* **Text section**:

◇ ◇ ◇

CD: Does CPU backed by a GPU, passing stuff over a bus, will that satisfy the flexibility needs plus fixed function? And do you think moving that onto a single die will help, or not be good enough to be left behind by more flexibility?
*
TS: Well you've touched on a key thing that's broken with CUDA right? So you have a lot of high level code that makes control flow decisions and high level decisions that's running on the CPU, and then when it wants to instigate a vector computation it hands that work off to the GPU, the GPU can then be use to run it and it hands the results back. So this workload is continually ping-ponging back and forth between the CPU and the GPU, the problem is there is a million clock cycles of latency between the two, and that's what's broken. What you need is at least the computing and the graphics side done on the same chip, so that the communications latency is minimal. Even preferable to that is a single unified core architecture which supports both scalar and vector computing like Larrabee, so you can run all of this computation together without having to switch cores or switch caches or anything.
*
AR: I'd just like to say, i agree with Tim totally about this issue of latency between the CPU and GPU, i think that's a really really really serious issue. So i do think it makes sense to have the CPU and the GPU on the same chip, for exactly the same reasons that a million cycles of latency really messes things up.
*
CD: Does that fix the problem, or does that minimize the problem? Or does it just help a little?

◇ ◇ ◇

* **What you will do**: In the discussion above, how much latency does TS say there is between the CPU and the GPU?

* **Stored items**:
◇ ◇ ◇

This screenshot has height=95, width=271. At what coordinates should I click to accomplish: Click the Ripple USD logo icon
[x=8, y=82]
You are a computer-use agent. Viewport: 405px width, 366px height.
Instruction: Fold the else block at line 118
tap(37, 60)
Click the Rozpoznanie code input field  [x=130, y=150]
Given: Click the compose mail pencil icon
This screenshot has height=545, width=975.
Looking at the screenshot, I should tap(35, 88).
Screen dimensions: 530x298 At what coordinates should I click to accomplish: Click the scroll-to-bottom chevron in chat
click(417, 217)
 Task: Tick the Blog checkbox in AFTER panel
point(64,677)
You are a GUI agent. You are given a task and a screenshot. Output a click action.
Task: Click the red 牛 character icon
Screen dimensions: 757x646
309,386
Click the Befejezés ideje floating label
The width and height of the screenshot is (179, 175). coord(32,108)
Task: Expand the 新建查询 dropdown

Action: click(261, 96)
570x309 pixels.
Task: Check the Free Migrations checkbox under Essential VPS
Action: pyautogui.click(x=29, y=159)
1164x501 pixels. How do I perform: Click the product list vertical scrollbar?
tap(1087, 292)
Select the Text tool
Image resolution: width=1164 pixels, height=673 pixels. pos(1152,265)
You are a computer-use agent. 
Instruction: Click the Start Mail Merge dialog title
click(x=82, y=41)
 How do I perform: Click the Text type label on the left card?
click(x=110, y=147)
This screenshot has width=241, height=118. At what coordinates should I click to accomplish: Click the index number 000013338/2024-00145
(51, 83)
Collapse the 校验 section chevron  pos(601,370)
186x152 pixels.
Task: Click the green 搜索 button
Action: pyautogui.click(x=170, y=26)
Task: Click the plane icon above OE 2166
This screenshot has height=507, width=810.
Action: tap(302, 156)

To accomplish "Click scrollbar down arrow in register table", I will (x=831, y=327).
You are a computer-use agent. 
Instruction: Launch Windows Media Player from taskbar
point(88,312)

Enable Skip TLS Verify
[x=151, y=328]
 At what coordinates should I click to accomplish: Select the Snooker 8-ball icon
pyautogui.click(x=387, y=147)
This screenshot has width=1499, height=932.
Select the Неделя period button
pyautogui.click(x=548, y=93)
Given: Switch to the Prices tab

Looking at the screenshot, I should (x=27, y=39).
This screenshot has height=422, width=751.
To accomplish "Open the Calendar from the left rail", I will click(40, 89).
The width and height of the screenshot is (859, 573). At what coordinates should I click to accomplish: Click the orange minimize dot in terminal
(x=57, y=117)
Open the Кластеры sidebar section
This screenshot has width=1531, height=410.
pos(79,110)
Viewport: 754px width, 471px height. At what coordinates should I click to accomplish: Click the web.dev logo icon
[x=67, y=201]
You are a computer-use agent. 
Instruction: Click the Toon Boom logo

◇ ◇ ◇

* **Response to the task**: A million clock cycles.